The dataset of Round 3 has totally 1584 models with 22 different model structures in 7 types of architectures: ResNet $\{18$ , $34$ , $50$ , $101$ , $152\}$ [21], wide-ResNet $\{50$ , $101\}$ [76], DenseNet $\{121$ , $161$ , $169$ , $201\}$ [25], Inception $\{v1$ , $v3\}$ [58], SqueezeNet $\{v1.0$ , $v1.1$ , $v2\}$ [27], ShuffleNet $\{1.0$ , $1.5$ , $2.0\}$ [78], and Vgg $\{11bn$ , $13bn$ , $16bn\}$ [54]. Backdoors injected into these models can be universal (mapping all labels to a target one) or specific (mapping a specific source label to a target), and multiple backdoors can present in one model. The triggers of the backdoors include pixel patterns (e.g., polygons with solid color) and Instagram filters that are applied to images to change their styles (e.g., Gotham Filter).

The dataset of Round 4 contains 1584 models with 16 structures. Triggers in this round are more subtle than those in Round 3. They could be spatially dependent, only taking effect when they appear at specific locations relative to the foreground objects in images, and spectral dependent, requiring a right combination of colors in order to cause misclassification.

The dataset of Round 5 includes 2664 sentiment classification models trained on the IMDB movie review dataset [46] and the Amazon review dataset [48] in 3 popular NLP model architectures: BERT [10], GPT-2 [51] and DistilBERT [52]. A trigger in this round can be a character (e.g., “@”), a word (e.g., “cromulent”) or a phrase (e.g., “I watched an 3D movie”). The dataset of Round 6 share the same settings except that its dataset for training detector is very small with only 48 models. Thus, together with the training, testing and holdout datasets, we used 3114 models of Round 6 in our experiments.

The dataset of Round 7 carries 960 models for Named-Entity Recognition (NER). These models trained on BBN [68], CoNLL-2003 [63] and OntoNotes [23] NER datsets, and are in 4 different model architectures: BERT [10], DistilBERT [52], RoBERTa [44] and MobileBERT [57]. Different from binary classification in Round 6, the NER task of Round 7 involves multiple classes, which assign each word into one of the several categories. It uses the trigger settings of Round 6.

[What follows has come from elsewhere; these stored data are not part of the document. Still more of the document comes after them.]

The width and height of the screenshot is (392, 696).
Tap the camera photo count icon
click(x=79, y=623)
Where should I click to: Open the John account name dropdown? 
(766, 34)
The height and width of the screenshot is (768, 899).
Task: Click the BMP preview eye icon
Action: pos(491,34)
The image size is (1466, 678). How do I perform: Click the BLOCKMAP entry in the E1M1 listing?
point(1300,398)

MNIST, GTSRB, CIFAR10. These three datasets are constructed for image classification tasks: MNIST is for recognizing handwritten digits, GTSRB is for detecting traffic signs and CIFAR10 is for classifying general images. On these datasets, we trained 3 models for each of the 4 model architectures that includes ShuffleNetx1.0, Vgg16, ResNet18 and ResNet101. Totally 12 models trained on each dataset were used for backdoor injections (e.g., TrojanNet [61]) to get backdoor infected models.

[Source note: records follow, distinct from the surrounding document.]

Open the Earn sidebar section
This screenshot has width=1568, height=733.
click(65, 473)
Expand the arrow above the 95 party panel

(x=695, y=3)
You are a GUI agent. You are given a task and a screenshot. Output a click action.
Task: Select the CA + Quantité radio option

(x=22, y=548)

A.2 Additional Experiments

Backdoor-revival experiments.

We ran SEAM on the backdoored models in four mainstream architectures (ShuffleNetx1.0, Vgg16, ResNet18, and ResNet101), and further fine-tuned the unlearned models on a poisoned dataset (referred to as the “backdoor-revival” dataset). Specifically, we constructed the backdoor-revival dataset by randomly sampling 10,000 benign images from CIFAR10 used to train these models and replacing a portion (1% - 9%) of them with trigger-carrying instances. Our experimental results are presented in Fig. 7. As we can see from the figure, the backdoors within these models can be revived (ASR $\geq 89\%$ ) through fine-tuning them on the backdoor-revival dataset when the portion of trigger-carrying inputs grows above $4\%$ .

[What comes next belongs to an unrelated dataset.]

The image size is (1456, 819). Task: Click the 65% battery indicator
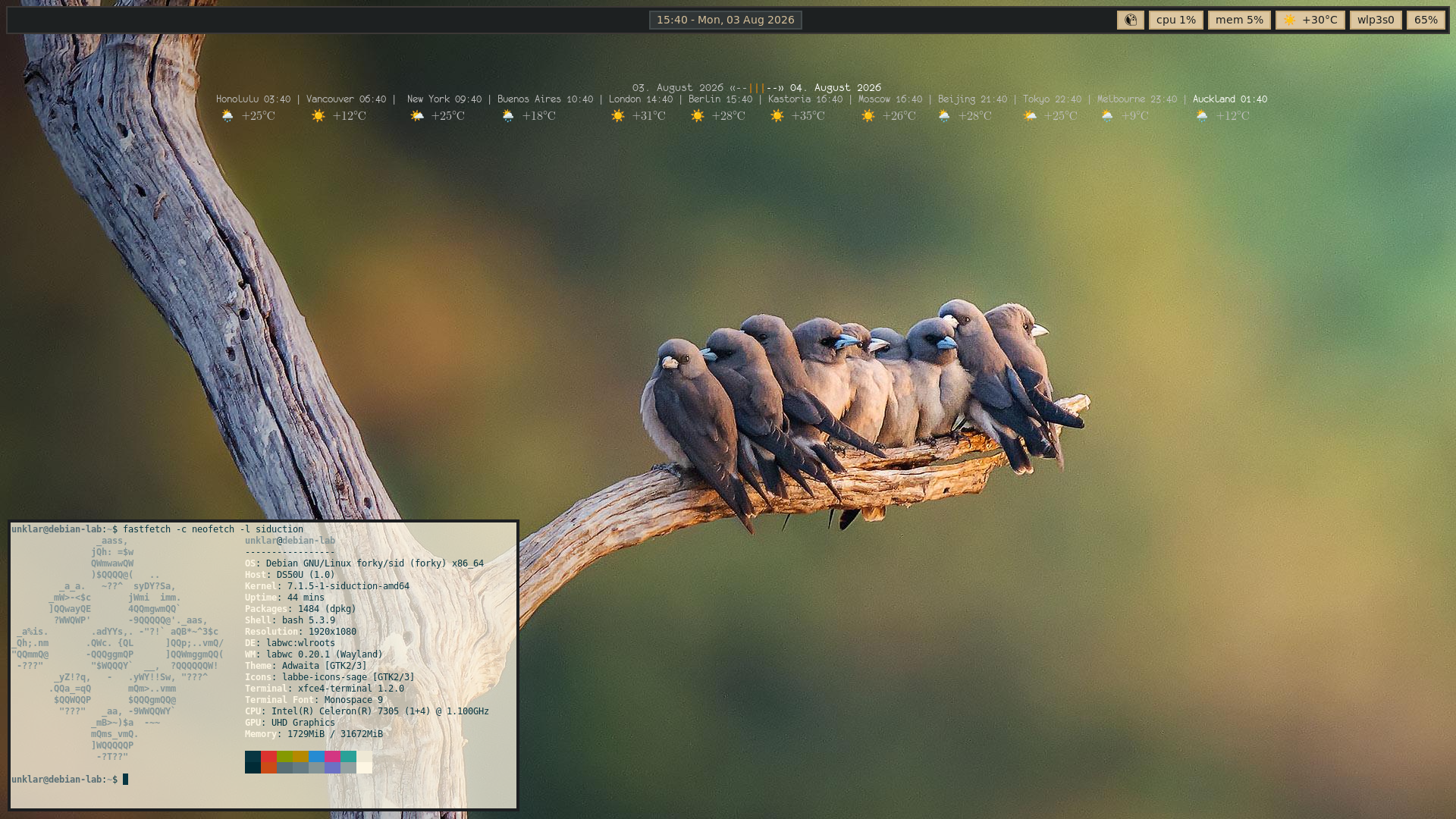tap(1426, 20)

CKA experiments of EW on CIFAR100. On CIFAR100, we ran SEAM on a EW infected ResNet-18 model with a clean dataset with the size of $0.1\%$ of the training dataset for forgetting and a clean dataset with the size of $10\%$ of the training dataset for recovery, and calculated the CKA for each layer. The results are demonstrated on Fig. 8. We observe that, even the backdoor has been entangled with the primary task by the EW, there is still chance to depress this backdoor without harming the primary task performance of the target model through SEAM that preserves many features of the original model on shallow layers.